──────── Listed entries
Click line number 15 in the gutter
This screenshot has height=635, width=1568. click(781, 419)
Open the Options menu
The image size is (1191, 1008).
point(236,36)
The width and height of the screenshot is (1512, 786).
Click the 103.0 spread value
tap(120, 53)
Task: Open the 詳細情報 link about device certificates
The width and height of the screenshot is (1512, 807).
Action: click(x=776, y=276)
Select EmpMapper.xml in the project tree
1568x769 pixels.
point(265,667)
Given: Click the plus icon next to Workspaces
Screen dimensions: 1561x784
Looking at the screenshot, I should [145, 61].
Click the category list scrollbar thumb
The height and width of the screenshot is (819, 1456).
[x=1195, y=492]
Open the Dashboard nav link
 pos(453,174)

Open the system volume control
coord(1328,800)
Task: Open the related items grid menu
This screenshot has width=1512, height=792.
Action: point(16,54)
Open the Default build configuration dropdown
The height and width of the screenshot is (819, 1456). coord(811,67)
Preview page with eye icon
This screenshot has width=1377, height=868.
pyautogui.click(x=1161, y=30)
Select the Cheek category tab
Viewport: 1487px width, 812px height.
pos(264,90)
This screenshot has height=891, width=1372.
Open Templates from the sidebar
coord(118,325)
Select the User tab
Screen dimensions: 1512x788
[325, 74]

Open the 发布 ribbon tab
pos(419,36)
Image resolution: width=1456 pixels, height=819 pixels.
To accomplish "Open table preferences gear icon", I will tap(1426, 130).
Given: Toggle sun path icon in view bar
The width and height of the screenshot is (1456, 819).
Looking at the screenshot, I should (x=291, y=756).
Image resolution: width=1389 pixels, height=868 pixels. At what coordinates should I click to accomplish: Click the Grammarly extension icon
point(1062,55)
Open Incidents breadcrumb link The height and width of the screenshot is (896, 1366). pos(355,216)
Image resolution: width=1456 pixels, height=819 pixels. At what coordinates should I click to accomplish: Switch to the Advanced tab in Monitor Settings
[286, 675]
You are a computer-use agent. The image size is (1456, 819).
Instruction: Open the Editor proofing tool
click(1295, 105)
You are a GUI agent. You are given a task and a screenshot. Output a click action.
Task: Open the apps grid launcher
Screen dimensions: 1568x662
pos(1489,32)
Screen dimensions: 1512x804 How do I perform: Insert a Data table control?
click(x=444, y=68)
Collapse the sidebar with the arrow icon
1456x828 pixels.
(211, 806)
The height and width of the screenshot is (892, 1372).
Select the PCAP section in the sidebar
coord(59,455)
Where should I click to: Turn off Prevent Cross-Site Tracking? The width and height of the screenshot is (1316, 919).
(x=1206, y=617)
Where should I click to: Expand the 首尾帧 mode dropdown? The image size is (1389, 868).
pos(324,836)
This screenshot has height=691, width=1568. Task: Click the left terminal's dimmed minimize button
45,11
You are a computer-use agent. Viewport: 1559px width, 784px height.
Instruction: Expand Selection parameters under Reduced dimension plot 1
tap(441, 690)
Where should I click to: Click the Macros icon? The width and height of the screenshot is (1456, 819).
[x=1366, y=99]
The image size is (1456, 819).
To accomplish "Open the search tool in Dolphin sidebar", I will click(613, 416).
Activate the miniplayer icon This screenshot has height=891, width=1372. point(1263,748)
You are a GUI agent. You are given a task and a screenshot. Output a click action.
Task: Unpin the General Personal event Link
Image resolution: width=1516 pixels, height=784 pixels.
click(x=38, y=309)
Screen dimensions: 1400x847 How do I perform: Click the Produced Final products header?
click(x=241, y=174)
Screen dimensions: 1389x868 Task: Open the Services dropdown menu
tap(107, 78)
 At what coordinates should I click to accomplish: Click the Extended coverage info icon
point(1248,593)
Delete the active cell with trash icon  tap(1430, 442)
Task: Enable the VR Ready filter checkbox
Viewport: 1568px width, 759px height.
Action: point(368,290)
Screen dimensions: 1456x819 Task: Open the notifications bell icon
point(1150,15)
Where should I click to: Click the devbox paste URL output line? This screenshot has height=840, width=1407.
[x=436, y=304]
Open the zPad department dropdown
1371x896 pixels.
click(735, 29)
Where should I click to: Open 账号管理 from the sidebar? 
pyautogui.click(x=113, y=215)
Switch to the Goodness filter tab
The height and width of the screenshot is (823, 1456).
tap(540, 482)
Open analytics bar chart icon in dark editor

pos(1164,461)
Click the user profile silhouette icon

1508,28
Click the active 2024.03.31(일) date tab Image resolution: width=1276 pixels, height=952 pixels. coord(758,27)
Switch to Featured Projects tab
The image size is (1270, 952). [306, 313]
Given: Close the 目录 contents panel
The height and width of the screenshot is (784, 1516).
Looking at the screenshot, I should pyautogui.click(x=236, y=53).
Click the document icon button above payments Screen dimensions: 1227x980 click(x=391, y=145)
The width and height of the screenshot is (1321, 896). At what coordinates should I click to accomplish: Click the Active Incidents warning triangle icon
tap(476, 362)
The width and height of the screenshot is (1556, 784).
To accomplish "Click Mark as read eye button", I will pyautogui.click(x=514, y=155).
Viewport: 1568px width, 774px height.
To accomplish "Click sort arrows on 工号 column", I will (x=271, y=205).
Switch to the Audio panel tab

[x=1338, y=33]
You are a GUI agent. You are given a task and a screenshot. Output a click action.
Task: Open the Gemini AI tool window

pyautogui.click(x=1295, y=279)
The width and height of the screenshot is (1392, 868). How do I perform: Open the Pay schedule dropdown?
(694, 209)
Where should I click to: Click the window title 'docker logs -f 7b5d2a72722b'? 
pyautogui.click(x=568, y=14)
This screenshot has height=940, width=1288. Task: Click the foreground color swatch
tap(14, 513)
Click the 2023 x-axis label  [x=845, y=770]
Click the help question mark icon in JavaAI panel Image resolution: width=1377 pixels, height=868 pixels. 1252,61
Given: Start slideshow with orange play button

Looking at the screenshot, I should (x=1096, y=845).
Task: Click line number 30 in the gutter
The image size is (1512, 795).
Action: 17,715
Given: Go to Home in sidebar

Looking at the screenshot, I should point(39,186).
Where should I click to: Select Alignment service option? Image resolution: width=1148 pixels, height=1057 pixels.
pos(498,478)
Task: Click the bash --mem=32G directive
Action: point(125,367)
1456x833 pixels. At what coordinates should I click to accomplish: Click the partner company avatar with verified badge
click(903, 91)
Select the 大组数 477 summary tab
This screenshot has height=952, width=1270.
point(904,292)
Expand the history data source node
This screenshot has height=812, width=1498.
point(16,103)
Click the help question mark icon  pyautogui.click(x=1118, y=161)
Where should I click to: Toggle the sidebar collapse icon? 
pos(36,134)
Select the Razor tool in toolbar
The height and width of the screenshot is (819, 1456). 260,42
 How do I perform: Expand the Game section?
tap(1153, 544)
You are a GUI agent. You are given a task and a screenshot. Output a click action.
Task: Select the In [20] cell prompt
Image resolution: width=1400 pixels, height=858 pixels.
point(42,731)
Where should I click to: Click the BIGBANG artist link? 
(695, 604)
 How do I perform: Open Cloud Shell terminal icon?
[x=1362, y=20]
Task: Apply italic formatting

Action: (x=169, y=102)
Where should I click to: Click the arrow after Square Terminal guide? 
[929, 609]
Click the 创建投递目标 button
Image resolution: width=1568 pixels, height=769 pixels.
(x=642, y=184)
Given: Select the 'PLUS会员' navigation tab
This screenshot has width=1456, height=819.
────────────────
### What the task requires
Copy every line of the entries above in which "grid" occurs.

### Result below
Task: Open the related items grid menu
Task: Open the apps grid launcher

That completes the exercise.